Attenuation of calcitonin gene expression in pregnant rat uterus leads to a block in embryonic implantation.

The peptide hormone calcitonin plays a key role in calcium homeostasis in many tissues, such as bone and kidney. Our previous studies revealed that the expression of calcitonin is dramatically induced in the glandular epithelium of rat uterus between days 3-5 of pregnancy before the onset of blastocyst implantation on day 5. Calcitonin expression is switched off once implantation has progressed to day 6. The coincidence in timing suggested that calcitonin may function as a regulatory signal in the uterus during the early events leading to implantation. Here we report that the implantation stage-specific expression of calcitonin can be specifically attenuated by administering antisense oligodeoxynucleotides (ODNs) directed against exon IV of calcitonin messenger RNA into the uterine horns on day 2 of gestation. The loss of calcitonin messenger RNA and protein expression upon antisense ODN treatment is accompanied by a severe impairment in implantation of embryos. Based on the observations that 1) treatment with two different antisense ODNs possessing different base compositions produced similar phenotypes; and 2) treatment with the complementary sense ODNs did not affect either calcitonin expression or implantation, we conclude that the effects of antisense ODNs on calcitonin expression and implantation are specific and functionally linked. Our study strengthens the hypothesis that a transient expression of calcitonin in the preimplantation phase uterus is critical for blastocyst implantation.

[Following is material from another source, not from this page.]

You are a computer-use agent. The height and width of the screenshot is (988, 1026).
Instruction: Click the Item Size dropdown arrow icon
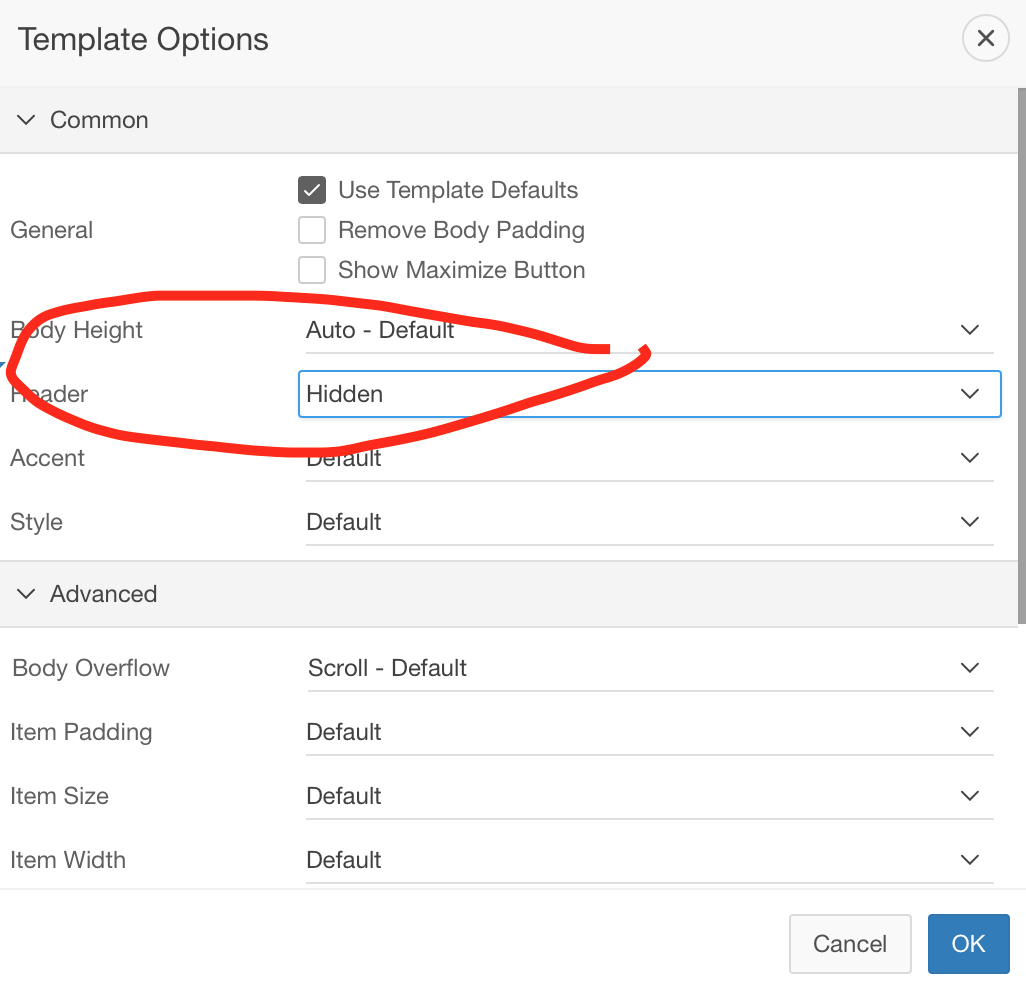point(969,795)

Progesterone stimulates calcitonin gene expression in the uterus during implantation.

Implantation of the mammalian embryo into the wall of the uterus is regulated by a timely interplay of the ovarian hormones, estrogen and progesterone. These hormones orchestrate a set of modifications in the uterine endometrium that transforms it from a nonreceptive to a receptive phase allowing the implantation of the developing blastocyst. The molecular and cellular mechanisms underlying this complex process, however, remain largely unknown. To investigate the endocrine basis of uterine receptivity, we employed a gene expression screen technique to identify factors whose expressions are modulated in the rat uterus in response to estrogen and progesterone at the onset of implantation. Here we report that the expression of calcitonin, a peptide hormone involved in calcium homeostasis, is markedly enhanced in the uterus during pregnancy. By Northern blot analysis, we show that the synthesis of calcitonin messenger RNA is induced at the time of implantation. Immunocytochemistry with calcitonin antibody demonstrates further that the peptide is localized in the glandular epithelial cells of the uterus. The antiprogestin drug RU486, which is known to block implantation, abolishes calcitonin expression, suggesting a regulatory role for progesterone in this process. Consistent with this observation, progesterone significantly stimulates calcitonin messenger RNA and protein synthesis in the uteri of ovariectomized animals. Our study, therefore, identifies calcitonin as a stage- and cell-specific marker of progesterone action in the uterus during pregnancy. Estrogen exhibits no significant effect on calcitonin expression when administered alone to ovariectomized animals. However, a low dose of estrogen synergizes with progesterone, and a high dose antagonizes progesterone-mediated gene induction. Both estrogen and progesterone, therefore, modulate calcitonin gene expression in the uterus. The stage-specific regulation of calcitonin is apparently determined by the relative concentrations and the sequences of appearance of these two hormones and possibly other as yet unknown regulatory factors during pregnancy. We propose that calcitonin, a known regulator of calcium levels in the bone and kidney, may play an important regulatory role in the uterus of pregnant animals during the early events leading to implantation of the embryo.